GIVEN DATA:
++++++++
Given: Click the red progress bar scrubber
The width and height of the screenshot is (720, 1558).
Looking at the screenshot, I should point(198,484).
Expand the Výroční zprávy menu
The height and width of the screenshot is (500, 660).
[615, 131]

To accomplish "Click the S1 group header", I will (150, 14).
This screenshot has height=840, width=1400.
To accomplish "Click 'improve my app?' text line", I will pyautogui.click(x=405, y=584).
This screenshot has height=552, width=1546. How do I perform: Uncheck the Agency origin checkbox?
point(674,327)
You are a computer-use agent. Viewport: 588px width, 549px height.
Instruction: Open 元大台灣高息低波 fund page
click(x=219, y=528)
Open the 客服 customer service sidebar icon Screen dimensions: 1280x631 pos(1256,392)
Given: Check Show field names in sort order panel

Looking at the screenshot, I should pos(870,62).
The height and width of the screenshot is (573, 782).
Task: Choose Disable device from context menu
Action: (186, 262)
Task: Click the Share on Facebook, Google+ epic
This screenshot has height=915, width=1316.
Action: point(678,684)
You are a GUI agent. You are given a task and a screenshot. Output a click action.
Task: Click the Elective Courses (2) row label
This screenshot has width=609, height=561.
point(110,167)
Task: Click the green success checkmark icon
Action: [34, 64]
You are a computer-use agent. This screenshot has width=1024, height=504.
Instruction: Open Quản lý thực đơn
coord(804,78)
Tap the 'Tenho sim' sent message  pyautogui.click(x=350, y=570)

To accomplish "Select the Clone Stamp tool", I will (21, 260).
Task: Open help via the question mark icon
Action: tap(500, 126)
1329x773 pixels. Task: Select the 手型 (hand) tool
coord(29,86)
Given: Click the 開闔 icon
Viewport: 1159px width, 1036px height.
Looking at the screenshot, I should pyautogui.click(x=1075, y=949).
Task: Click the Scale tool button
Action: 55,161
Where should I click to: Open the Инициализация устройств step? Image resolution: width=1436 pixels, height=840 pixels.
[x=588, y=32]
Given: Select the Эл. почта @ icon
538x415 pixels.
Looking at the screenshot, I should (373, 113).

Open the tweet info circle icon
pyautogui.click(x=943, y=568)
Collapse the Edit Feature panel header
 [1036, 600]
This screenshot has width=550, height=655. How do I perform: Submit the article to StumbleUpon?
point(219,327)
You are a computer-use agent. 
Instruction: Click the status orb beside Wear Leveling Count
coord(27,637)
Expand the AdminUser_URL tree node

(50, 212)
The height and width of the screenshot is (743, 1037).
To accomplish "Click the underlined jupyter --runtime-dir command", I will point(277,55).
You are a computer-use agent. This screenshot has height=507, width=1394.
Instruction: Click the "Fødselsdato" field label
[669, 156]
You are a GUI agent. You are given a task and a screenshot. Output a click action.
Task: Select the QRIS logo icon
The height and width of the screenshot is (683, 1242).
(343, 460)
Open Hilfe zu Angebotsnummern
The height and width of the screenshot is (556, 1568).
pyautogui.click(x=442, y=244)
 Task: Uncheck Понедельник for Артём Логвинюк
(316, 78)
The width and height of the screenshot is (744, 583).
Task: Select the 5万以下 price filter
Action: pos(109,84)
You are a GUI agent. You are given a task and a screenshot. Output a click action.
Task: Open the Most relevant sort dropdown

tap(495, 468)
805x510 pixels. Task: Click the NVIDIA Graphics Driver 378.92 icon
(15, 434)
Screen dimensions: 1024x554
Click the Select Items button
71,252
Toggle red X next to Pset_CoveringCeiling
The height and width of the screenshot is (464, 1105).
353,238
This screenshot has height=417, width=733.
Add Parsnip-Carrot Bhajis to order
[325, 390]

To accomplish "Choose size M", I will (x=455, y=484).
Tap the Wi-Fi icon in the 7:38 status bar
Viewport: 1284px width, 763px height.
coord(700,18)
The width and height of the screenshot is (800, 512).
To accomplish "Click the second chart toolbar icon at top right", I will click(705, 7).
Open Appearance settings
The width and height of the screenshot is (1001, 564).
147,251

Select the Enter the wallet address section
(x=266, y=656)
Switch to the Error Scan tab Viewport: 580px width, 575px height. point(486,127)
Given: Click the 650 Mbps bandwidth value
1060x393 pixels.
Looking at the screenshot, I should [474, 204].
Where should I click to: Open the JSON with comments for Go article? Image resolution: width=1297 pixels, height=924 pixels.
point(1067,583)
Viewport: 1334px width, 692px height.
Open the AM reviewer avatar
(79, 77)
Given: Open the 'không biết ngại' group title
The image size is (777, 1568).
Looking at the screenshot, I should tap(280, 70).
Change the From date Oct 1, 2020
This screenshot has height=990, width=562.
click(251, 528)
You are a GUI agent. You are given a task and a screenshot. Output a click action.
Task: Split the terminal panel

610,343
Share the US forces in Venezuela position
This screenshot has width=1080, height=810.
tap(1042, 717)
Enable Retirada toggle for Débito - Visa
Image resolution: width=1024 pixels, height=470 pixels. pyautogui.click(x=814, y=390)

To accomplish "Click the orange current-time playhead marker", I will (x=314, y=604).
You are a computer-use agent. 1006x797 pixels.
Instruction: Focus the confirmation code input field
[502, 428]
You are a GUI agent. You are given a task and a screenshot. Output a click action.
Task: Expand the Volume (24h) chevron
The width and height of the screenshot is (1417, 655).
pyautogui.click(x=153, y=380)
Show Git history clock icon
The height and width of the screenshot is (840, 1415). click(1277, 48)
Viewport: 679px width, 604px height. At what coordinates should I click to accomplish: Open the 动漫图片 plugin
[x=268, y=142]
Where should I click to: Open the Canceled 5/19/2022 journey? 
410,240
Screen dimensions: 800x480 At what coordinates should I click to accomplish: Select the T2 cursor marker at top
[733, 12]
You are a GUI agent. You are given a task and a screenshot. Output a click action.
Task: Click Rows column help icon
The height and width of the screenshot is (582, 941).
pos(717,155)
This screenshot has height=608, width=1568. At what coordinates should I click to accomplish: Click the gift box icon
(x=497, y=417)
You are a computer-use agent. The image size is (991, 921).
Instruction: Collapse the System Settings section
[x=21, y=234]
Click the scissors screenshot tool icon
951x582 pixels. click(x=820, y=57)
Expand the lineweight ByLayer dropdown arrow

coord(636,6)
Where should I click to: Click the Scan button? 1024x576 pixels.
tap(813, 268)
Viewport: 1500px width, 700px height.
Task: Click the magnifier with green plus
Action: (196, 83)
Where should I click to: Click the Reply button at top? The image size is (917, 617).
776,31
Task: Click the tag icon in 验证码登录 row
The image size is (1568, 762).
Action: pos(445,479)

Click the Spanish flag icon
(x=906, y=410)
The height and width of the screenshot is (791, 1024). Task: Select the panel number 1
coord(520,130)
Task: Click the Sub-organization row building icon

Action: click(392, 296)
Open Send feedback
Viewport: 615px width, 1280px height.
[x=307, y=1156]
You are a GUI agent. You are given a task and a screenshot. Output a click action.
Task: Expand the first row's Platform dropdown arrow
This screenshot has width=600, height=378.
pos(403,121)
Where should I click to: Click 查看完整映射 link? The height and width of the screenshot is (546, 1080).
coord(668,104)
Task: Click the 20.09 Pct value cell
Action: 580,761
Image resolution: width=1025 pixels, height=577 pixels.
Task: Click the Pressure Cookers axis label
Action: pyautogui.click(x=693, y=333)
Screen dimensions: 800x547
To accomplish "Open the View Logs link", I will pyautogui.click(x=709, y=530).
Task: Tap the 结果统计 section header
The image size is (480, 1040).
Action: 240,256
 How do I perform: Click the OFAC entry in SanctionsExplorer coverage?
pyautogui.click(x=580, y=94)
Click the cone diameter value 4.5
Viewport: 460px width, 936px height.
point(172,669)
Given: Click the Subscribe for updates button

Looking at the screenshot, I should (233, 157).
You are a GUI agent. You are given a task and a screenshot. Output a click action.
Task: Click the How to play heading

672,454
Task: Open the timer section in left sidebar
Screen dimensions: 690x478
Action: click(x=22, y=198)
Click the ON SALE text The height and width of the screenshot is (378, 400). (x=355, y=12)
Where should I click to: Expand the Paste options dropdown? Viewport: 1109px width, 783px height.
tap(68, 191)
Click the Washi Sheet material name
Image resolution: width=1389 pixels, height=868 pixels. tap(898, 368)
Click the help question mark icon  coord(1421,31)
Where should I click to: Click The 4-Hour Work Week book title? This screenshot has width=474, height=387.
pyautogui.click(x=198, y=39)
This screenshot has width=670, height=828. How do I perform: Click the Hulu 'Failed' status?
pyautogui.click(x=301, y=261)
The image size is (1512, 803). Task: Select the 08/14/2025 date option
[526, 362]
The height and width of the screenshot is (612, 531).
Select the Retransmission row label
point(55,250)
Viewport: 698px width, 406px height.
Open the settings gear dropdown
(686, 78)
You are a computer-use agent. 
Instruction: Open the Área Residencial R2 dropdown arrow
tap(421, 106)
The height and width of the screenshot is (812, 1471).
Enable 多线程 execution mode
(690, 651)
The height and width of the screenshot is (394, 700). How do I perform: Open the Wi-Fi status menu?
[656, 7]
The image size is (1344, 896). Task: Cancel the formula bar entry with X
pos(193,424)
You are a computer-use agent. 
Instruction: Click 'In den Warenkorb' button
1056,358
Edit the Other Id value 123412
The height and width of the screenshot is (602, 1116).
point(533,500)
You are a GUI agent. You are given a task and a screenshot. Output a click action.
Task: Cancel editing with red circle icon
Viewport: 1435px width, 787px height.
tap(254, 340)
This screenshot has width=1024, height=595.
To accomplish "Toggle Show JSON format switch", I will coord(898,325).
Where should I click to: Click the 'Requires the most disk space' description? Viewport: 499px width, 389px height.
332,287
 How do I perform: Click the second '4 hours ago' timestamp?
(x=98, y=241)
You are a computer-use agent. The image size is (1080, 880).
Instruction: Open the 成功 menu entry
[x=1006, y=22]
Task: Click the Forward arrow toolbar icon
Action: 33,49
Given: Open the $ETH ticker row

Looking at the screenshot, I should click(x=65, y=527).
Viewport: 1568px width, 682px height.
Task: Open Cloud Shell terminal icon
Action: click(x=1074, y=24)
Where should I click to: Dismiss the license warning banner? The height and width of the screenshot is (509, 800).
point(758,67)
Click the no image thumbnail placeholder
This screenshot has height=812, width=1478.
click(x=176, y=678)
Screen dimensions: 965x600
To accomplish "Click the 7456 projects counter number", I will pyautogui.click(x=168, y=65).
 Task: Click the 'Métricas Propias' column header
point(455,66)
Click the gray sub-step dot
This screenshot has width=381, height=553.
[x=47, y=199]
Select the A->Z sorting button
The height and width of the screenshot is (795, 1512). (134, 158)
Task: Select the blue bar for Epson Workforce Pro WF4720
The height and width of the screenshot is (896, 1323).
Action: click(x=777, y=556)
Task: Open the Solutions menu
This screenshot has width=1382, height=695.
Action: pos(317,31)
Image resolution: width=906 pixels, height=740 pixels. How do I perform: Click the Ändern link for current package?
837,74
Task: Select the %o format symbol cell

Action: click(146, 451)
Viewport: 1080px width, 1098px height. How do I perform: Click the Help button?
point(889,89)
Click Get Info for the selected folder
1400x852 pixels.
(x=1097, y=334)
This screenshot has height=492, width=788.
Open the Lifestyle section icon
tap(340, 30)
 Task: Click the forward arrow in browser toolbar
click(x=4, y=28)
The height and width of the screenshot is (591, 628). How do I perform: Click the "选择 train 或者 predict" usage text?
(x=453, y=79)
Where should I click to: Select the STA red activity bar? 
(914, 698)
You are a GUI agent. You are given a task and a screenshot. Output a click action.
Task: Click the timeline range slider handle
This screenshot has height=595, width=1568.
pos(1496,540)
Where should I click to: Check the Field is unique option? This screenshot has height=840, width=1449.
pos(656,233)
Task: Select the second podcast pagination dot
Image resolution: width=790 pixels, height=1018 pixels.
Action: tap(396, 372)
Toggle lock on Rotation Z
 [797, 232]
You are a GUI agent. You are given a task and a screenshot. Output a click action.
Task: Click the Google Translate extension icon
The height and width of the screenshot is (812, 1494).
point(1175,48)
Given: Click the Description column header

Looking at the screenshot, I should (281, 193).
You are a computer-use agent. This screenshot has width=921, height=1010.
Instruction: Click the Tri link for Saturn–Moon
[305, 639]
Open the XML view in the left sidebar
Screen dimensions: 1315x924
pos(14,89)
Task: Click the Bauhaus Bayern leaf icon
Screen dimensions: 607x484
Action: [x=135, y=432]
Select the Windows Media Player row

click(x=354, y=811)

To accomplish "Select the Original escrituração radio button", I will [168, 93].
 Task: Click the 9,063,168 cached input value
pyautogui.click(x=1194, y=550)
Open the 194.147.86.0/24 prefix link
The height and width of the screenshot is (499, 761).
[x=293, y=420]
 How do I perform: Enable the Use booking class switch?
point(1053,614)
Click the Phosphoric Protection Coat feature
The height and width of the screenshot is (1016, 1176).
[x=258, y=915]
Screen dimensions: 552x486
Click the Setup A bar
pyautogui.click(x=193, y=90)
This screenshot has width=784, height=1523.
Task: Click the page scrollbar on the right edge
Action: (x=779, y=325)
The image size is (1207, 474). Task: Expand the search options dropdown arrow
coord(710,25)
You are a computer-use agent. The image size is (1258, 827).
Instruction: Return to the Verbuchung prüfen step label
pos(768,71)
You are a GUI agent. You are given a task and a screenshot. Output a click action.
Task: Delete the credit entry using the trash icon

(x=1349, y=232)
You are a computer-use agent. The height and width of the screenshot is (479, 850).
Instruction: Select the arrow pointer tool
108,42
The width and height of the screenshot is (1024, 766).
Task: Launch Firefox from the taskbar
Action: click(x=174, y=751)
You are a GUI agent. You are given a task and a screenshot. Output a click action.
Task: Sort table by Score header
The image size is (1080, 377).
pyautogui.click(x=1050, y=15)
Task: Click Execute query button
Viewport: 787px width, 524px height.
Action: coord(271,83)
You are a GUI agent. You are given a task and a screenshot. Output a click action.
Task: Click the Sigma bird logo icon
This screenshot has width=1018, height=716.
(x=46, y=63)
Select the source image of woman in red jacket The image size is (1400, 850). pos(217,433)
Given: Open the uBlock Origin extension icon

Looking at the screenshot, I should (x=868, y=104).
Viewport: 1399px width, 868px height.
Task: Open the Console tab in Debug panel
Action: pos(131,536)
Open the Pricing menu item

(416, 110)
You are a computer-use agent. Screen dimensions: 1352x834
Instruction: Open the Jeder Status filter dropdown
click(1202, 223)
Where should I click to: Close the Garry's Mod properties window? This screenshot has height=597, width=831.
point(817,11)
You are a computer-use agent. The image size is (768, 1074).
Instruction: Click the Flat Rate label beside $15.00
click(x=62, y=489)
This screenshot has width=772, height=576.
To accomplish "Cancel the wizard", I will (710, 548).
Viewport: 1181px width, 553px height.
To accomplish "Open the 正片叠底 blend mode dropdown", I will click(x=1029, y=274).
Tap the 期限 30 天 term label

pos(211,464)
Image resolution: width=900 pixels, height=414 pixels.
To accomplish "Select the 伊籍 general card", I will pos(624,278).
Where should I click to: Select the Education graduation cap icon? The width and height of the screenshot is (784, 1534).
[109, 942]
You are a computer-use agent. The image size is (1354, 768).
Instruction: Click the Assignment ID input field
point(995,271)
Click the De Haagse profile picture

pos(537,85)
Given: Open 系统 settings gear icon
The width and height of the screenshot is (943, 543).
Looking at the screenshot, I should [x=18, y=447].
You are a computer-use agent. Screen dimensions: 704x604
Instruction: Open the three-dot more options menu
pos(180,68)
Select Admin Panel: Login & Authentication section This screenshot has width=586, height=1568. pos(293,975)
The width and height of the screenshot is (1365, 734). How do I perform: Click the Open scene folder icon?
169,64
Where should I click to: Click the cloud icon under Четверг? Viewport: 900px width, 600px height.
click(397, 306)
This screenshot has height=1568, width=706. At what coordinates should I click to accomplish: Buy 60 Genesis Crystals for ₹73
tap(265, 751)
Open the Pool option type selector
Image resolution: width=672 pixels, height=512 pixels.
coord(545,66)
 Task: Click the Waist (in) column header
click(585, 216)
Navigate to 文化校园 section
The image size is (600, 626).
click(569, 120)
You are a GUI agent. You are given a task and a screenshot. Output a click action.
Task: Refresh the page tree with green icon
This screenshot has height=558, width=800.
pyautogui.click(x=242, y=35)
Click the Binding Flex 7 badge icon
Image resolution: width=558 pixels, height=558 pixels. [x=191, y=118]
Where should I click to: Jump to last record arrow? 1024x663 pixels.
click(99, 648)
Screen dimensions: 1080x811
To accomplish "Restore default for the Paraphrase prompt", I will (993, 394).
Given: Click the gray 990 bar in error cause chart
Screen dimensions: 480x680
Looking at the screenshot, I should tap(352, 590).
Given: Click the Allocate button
++++++++
REQUIRED WORK: Beginning at the line with "has height=507, width=1394." and stopping after the line with "Open Appearance settings", please write out every line of the data above exactly and nothing else.

REPLY:
You are a computer-use agent. This screenshot has height=507, width=1394.
Instruction: Click the "Fødselsdato" field label
[669, 156]
You are a GUI agent. You are given a task and a screenshot. Output a click action.
Task: Select the QRIS logo icon
The height and width of the screenshot is (683, 1242).
(343, 460)
Open Hilfe zu Angebotsnummern
The height and width of the screenshot is (556, 1568).
pyautogui.click(x=442, y=244)
 Task: Uncheck Понедельник for Артём Логвинюк
(316, 78)
The width and height of the screenshot is (744, 583).
Task: Select the 5万以下 price filter
Action: pos(109,84)
You are a GUI agent. You are given a task and a screenshot. Output a click action.
Task: Open the Most relevant sort dropdown

tap(495, 468)
805x510 pixels. Task: Click the NVIDIA Graphics Driver 378.92 icon
(15, 434)
Screen dimensions: 1024x554
Click the Select Items button
71,252
Toggle red X next to Pset_CoveringCeiling
The height and width of the screenshot is (464, 1105).
353,238
This screenshot has height=417, width=733.
Add Parsnip-Carrot Bhajis to order
[325, 390]

To accomplish "Choose size M", I will (x=455, y=484).
Tap the Wi-Fi icon in the 7:38 status bar
Viewport: 1284px width, 763px height.
coord(700,18)
The width and height of the screenshot is (800, 512).
To accomplish "Click the second chart toolbar icon at top right", I will click(705, 7).
Open Appearance settings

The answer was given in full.